> PASSAGE:
____
It has been a little chilly out there you guys, as you may have noticed on Tuesday when your face froze off, so Anne and I thought this would be a good time to cover the basics of what to wear when you run in cold weather.

In this post, I’ll cover the 3 pieces that comprise a winter running outfit, but it’s important to note that your exact gear needs will vary based on how hot (or not) you tend to become while running. I also think it’s a good idea, especially if you are broke, to assess the clothing you already have — say, a lightweight pair of running tights — and determine how you can make those pieces go farther (ie, purchase a pair of thermal boy shorts to wear under your tights to keep you rear and thighs warm on colder days).

If you want to talk about the specifics of you specifically and what you need, hit us up in the comments.

Piece 1: the base layer. This is what it sounds like: the base of your outfit. In winter running, your base layer is a long-sleeved technical top. You might also consider a pair of technical underpants as part of your base layer. I know it’s sometimes tempting to go baggy with clothes, particularly if you’re coming back after a pregnancy or have recently gained weight, but you really want the base layer to be snug against your body in order to trap body heat and prevent pockets of cold air. A high-quality base layer will wick moisture away from your body so that you stay warm without getting soaked by your own sweat (ew, sorry). The highest quality base layer for a very cold day will be made of merino wool, which is lightweight, not-scratchy (nothing like wearing regular wool, we promise), and anti-microbial, which proponents say helps prevent odor from building up in the fabric. Yay, says your domestic partner!

Piece 2: the mid layer. Your mid layer can be a vest, jacket, or hoodie. Vests are great because they are versatile — easy to layer and good for 3 of the 4 seasons. (I also wear my Saucony ViziPro vest with a tank top on cooler summer nights because it is so damn visible; it’s fully reflective and has LED lights built into it AND it’s hot pink. Anyway, enough about my vest. Now I have “See My Vest” stuck in my head.) You may already have a running jacket or hoodie that you use in spring and fall that will work for your mid layer. Personally, I get hot pretty easily while exercising, so I can get away with just a base layer and a jacket for a lot of my winter running — typically until those very cold January and February days — as long as I have the right accessories, which we will get to in a minute.

Piece 3: the outer layer. The outer layer is for very cold days. What “very cold” means depends on your perception of temperature, but I’d say when we go below 30. For your top, this may mean wearing a heavy-duty running coat over your base and mid layers, although you might forgo the mid layer entirely if your outer layer is very warm. Your outer layer is ideally wind- and water-resistant, at least in the front. Many cold-weather running pants have a special coating or fabric on the front of the legs only, one that blocks wind and water, while the backs are designed to be more breathable. If you know now that you are going to run outside all winter, even if it’s like 5 degrees out and snow-magedding, it’s worth investing in a pair of pants or tights designed for extra-cold days. They should be wind- and water-resistant, as mentioned, and also have a brushed fleece lining to keep you cozy. If there is no way in hell you are going outside when temps dip into the 20s, you can probably get away with lighter-weight leggings without the fleece lining. I generally recommend tights because they will keep you warmer, but there are some great running pants out there for cold days, if you prefer a more relaxed fit. There are too many brands to cover in this paragraph, but Oiselle Lux Pants and Sugoi Jackie Thermal Pants are a great place to start your search.
____
> SOURCE MATERIAL:
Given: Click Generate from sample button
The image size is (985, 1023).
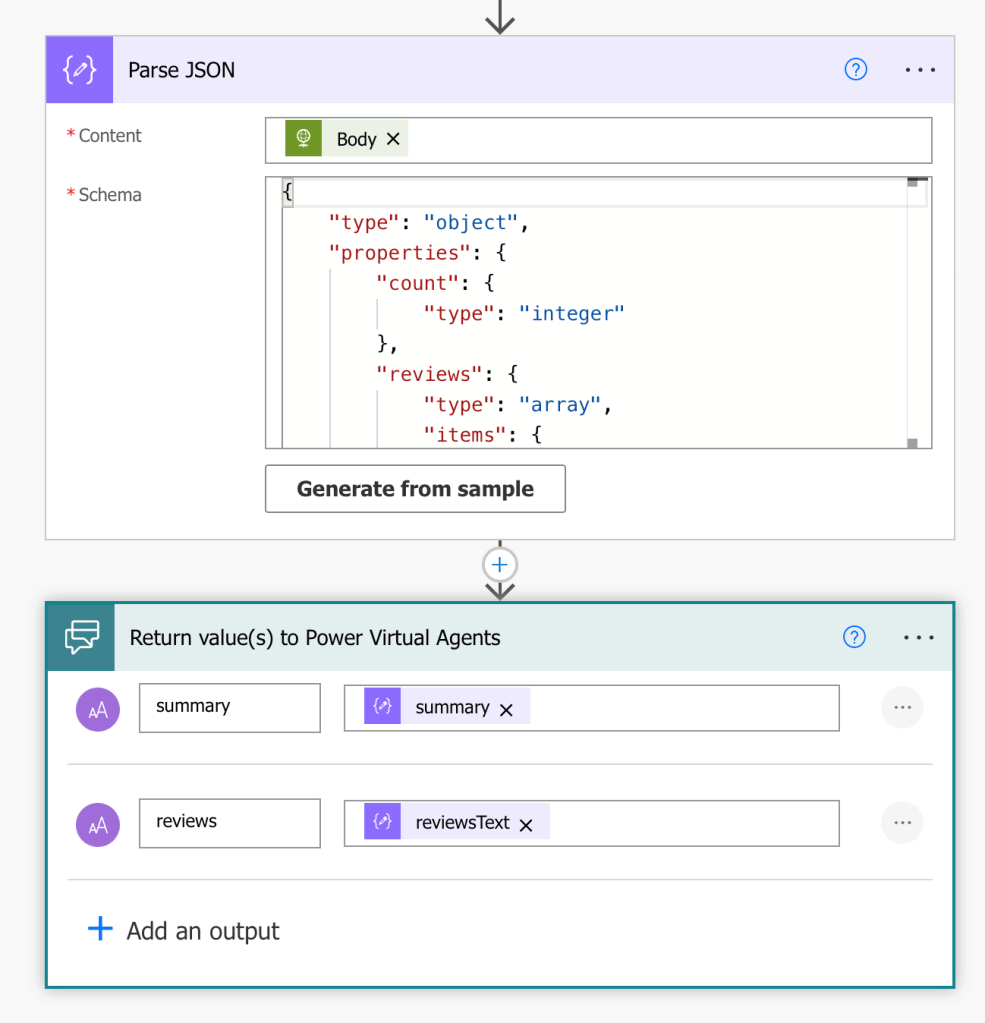Looking at the screenshot, I should pyautogui.click(x=415, y=489).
____
> EXERCISES TO COMPLETE:
1 - In the passage on winter running gear, what material is named as the highest quality base layer for a very cold day?
2 - Copy the passage on winter running gear word for word, starting at "Piece 2: the" and ending at "in a minute.".
3 - Write what follows the last sentence of the passage on winter running gear.
None of the lines are needed for what comes next.

> ANSWERS PER TASK:
1 - Merino wool.

2 -
Piece 2: the mid layer. Your mid layer can be a vest, jacket, or hoodie. Vests are great because they are versatile — easy to layer and good for 3 of the 4 seasons. (I also wear my Saucony ViziPro vest with a tank top on cooler summer nights because it is so damn visible; it’s fully reflective and has LED lights built into it AND it’s hot pink. Anyway, enough about my vest. Now I have “See My Vest” stuck in my head.) You may already have a running jacket or hoodie that you use in spring and fall that will work for your mid layer. Personally, I get hot pretty easily while exercising, so I can get away with just a base layer and a jacket for a lot of my winter running — typically until those very cold January and February days — as long as I have the right accessories, which we will get to in a minute.

3 -
Accessories: Every runner should have the following accessories in winter. The good news with these, and with any high-quality winter running gear, is that you purchase them once and they last for years.

  • A hat, or a thick headband that covers the ears
  • Gloves or mittens designed for running
  • Sunglasses — sunlight reflecting off of snow can be very bright and damaging to the eyes
  • Running socks; merino wool socks are particularly good at regulating the temperature within your shoe
  • Yaktrax, which are grips that you put on over the soles of your running shoes to prevent slips and falls; it is amazingly liberating to strap them on and run right over patches of snow and ice, like some sort of Nordic superhero
  • A high-visibility vest or any accessory that lights up or reflects light, as a lot of your winter runs will happen when it’s dark out, because the sun sets at like 2 pm these days
  • A neck gaiter or balaclava; a balaclava is obviously warmer and has the additional benefit of making you look like a serial killer, but a neck gaiter is nice because you can pull it up over your mouth and nose when you start out, allowing your breath to stay warm until your lungs acclimate, and then you can pull it down once you are thoroughly warmed up

Speaking of warming up, do not freak out if you are cold when you begin your run. You actually should be cold for the first 10 minutes or so. If you aren’t, you will very likely overheat later. I know it’s scary. It’s kind of like a trust fall — you’ve just gotta let go and have faith that your body will warm up once you get past that first mile. It totally will.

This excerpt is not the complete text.